The criteria, in turn, define each standard and specify the conditions required for compliance. The criteria are used to evaluate the degree to which facilities meet the standards in terms of quantity and quality. They may be:
Compliant (C) - if the condition is met
Partially compliant (PC) - if partially met
Non compliant (NC) - if there is no observable progress towards complying with the required condition
Standard compliance is determined by the evaluation of measurable (criteria) set to ensure that the intent of the standard is met. Criteria are assessed as fully compliant, partially compliant (more than 50% of the intent has been met), or not compliant (less than 50% of the intent has been met).
The system is designed to allocate scores to criteria according to their assessment.
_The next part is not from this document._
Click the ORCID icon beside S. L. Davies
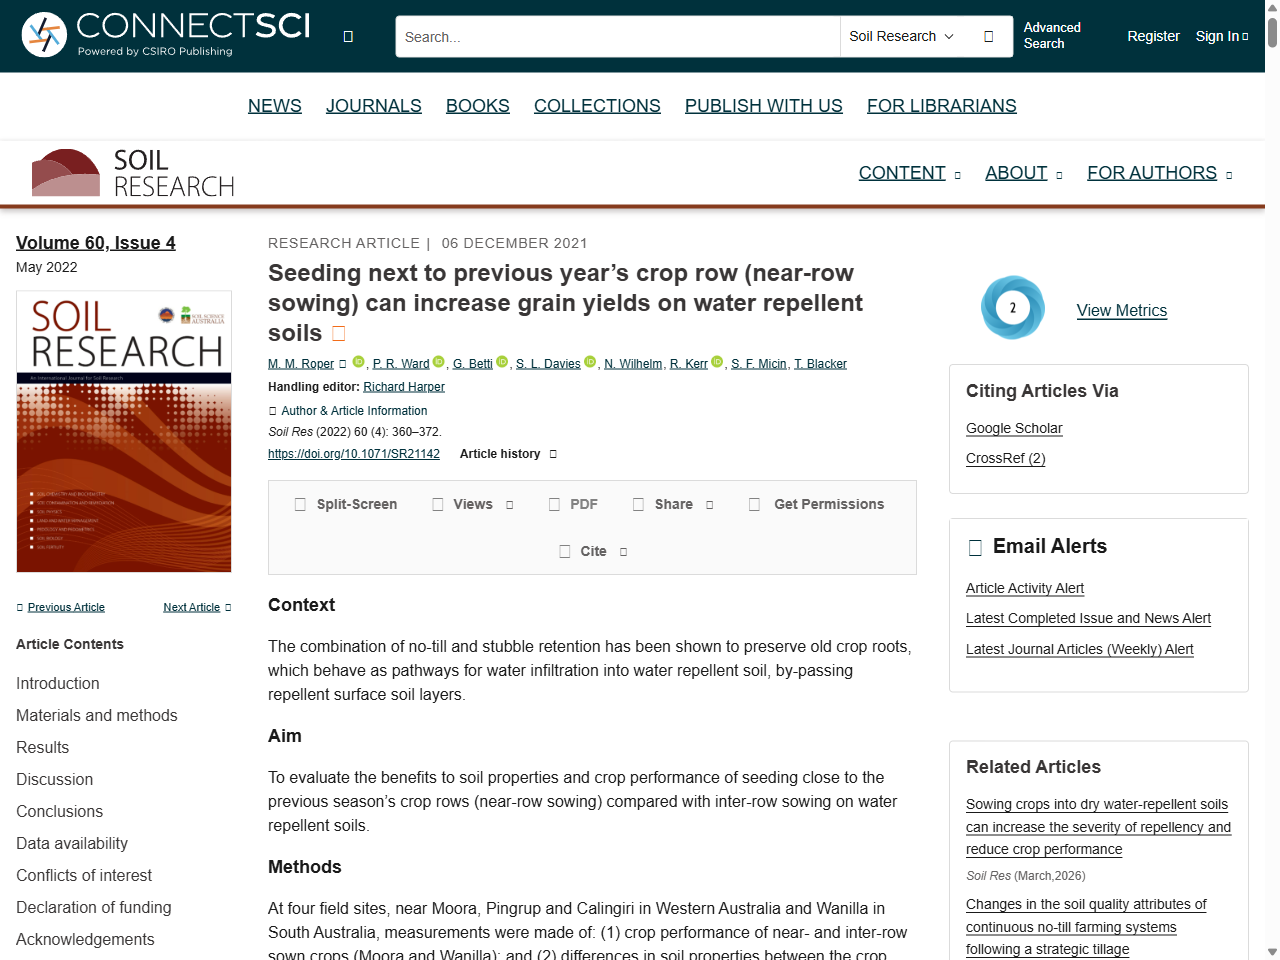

A fully compliant criterion is scored as 100. Non-compliant criteria are allocated scores determined by the impact that non-compliance would have on patient and staff safety and on the legal status of the facility.
These weighted scores are aggregated to give standard compliance scores. Standard scores are aggregated to score key systems and processes specific to each department/service essential for its safe, effective and efficient operation. The same scoring range is used for performance indicators, which, in turn, are aggregated to give service/department scores. Aggregated departmental/service scores provide a global score used to assess the overall compliance of the facility.
The table below illustrates the scoring process of the various assessment levels (criteria, standards, departments/services, major areas of operation and the facility as a whole). To be fully compliant, all departments in a facility must score above 80.
|Standard criteria scores||Compliance rating||Performance assessment|
There are more than 3800 measurable criteria in a comprehensive set of COHSASA hospital standards. Criteria that are partially compliant or non-compliant are known as deficiencies. The level of improvement can be indicated by the number or deficiencies at the baseline survey which have achieved compliance at the time of the external survey.